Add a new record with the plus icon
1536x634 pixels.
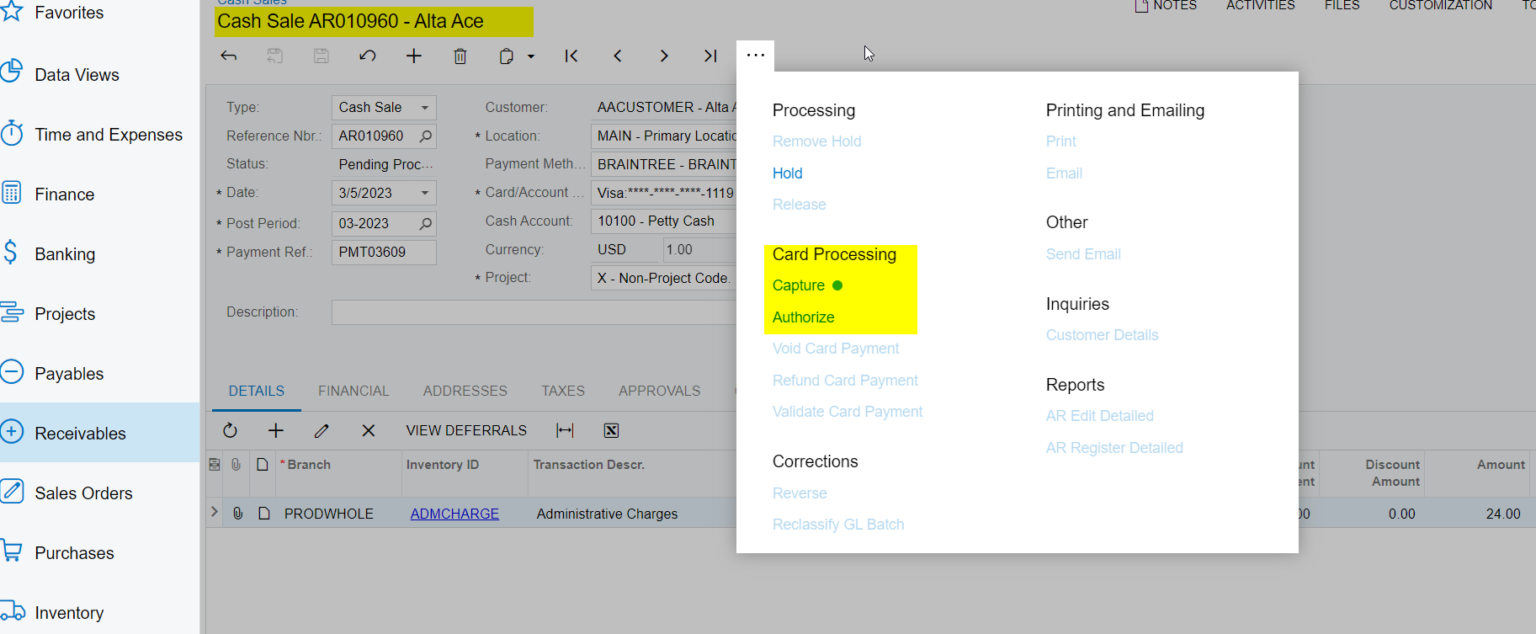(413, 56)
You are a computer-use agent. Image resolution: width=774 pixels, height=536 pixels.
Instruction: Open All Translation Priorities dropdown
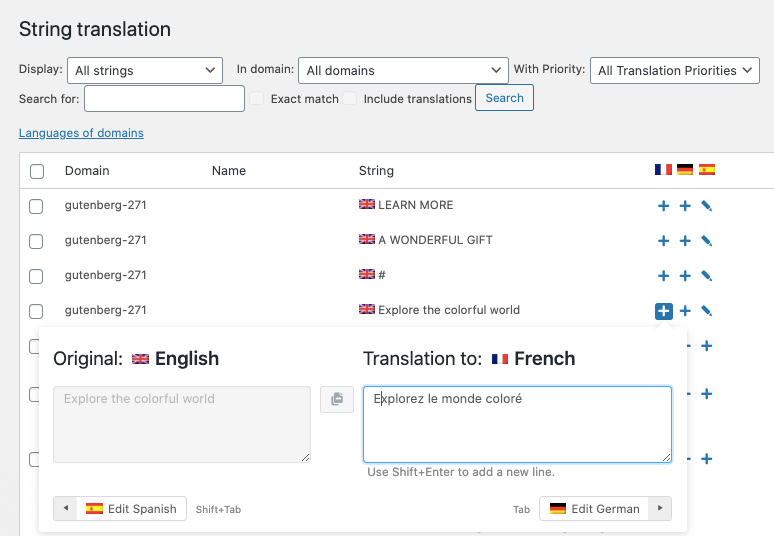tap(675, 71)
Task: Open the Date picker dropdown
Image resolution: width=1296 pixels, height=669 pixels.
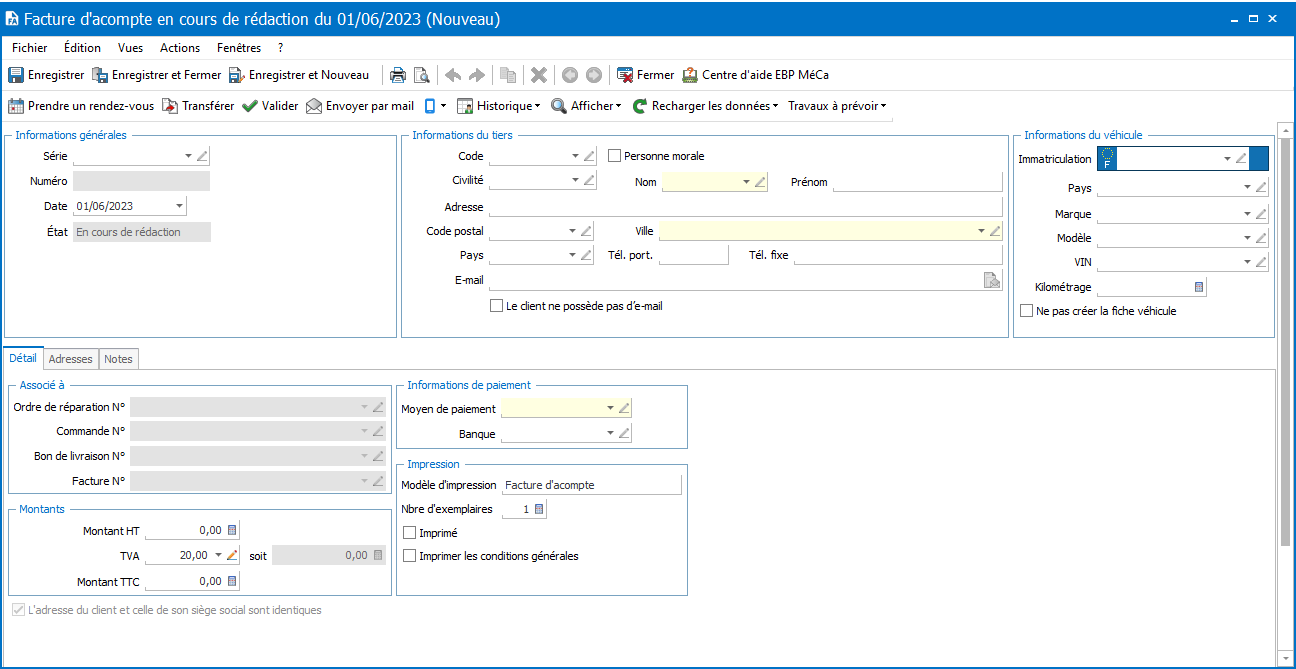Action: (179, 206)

...

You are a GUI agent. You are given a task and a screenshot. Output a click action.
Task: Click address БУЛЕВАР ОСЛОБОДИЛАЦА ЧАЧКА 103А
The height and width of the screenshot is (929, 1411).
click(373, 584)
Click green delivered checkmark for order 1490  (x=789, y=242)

...

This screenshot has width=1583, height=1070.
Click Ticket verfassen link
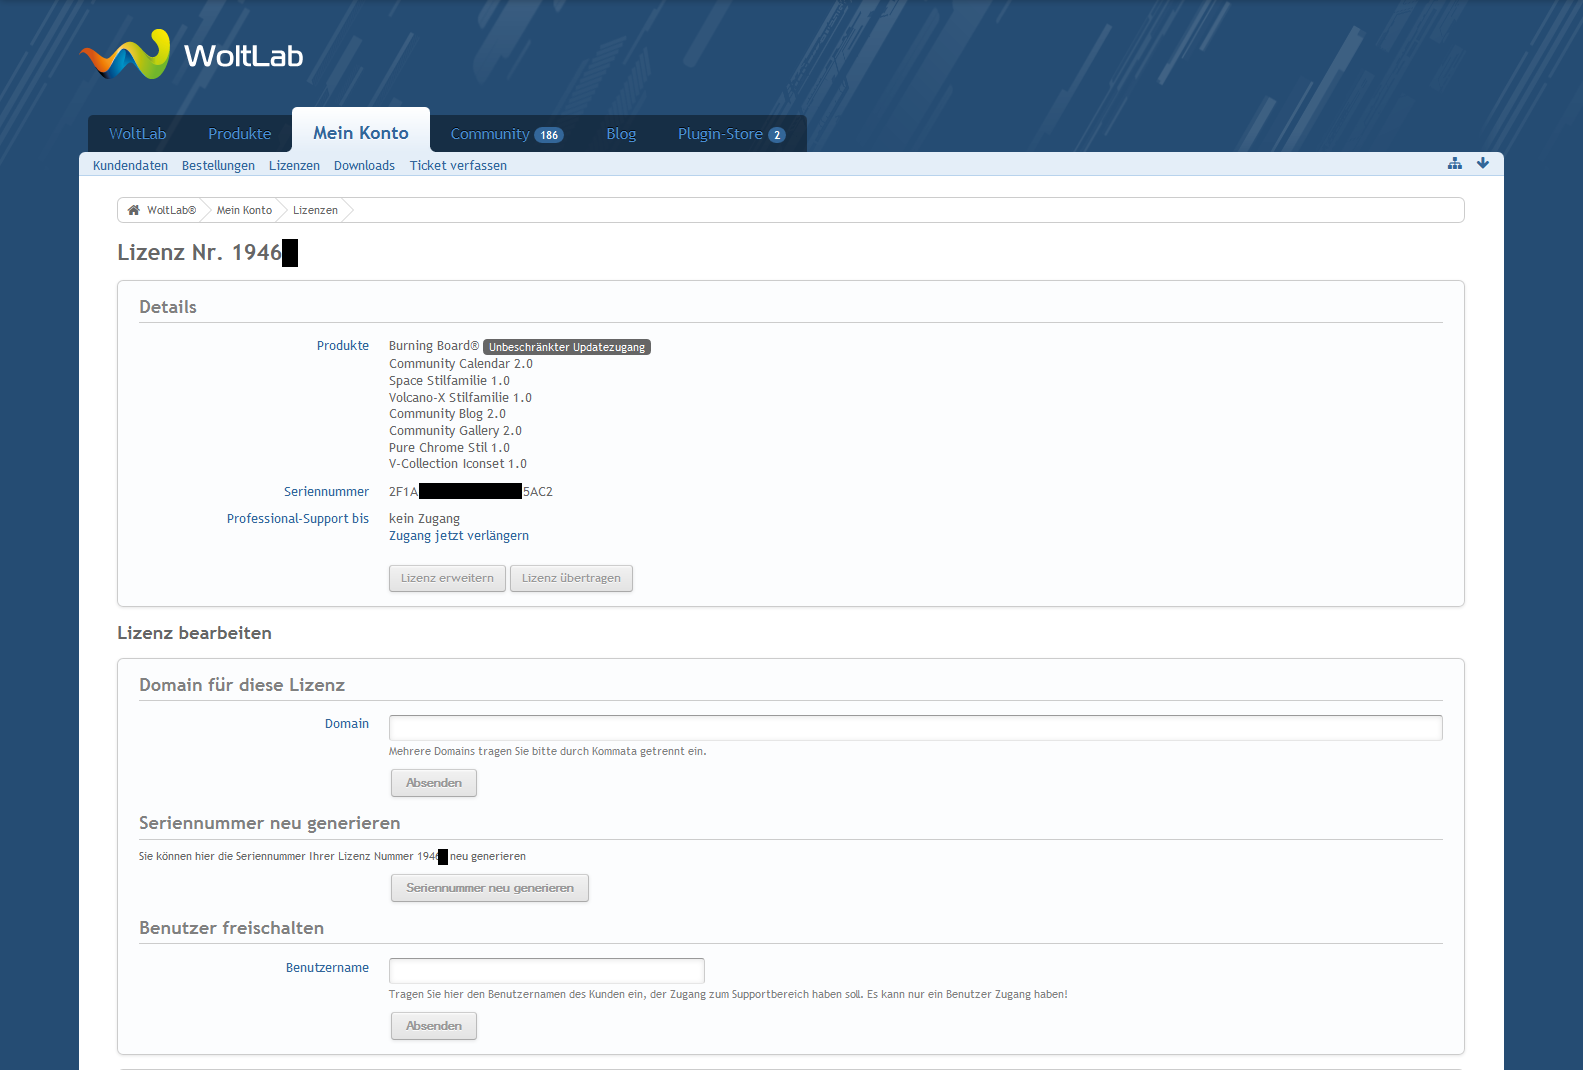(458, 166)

• [PROBLEM DESCRIPTION]
Above are the records; repeat exactly the lines from the one holding "The height and" down to the one holding "Click green delivered", end lines included.

• [SOLVED PROBLEM]
The height and width of the screenshot is (929, 1411).
click(373, 584)
Click green delivered checkmark for order 1490  (x=789, y=242)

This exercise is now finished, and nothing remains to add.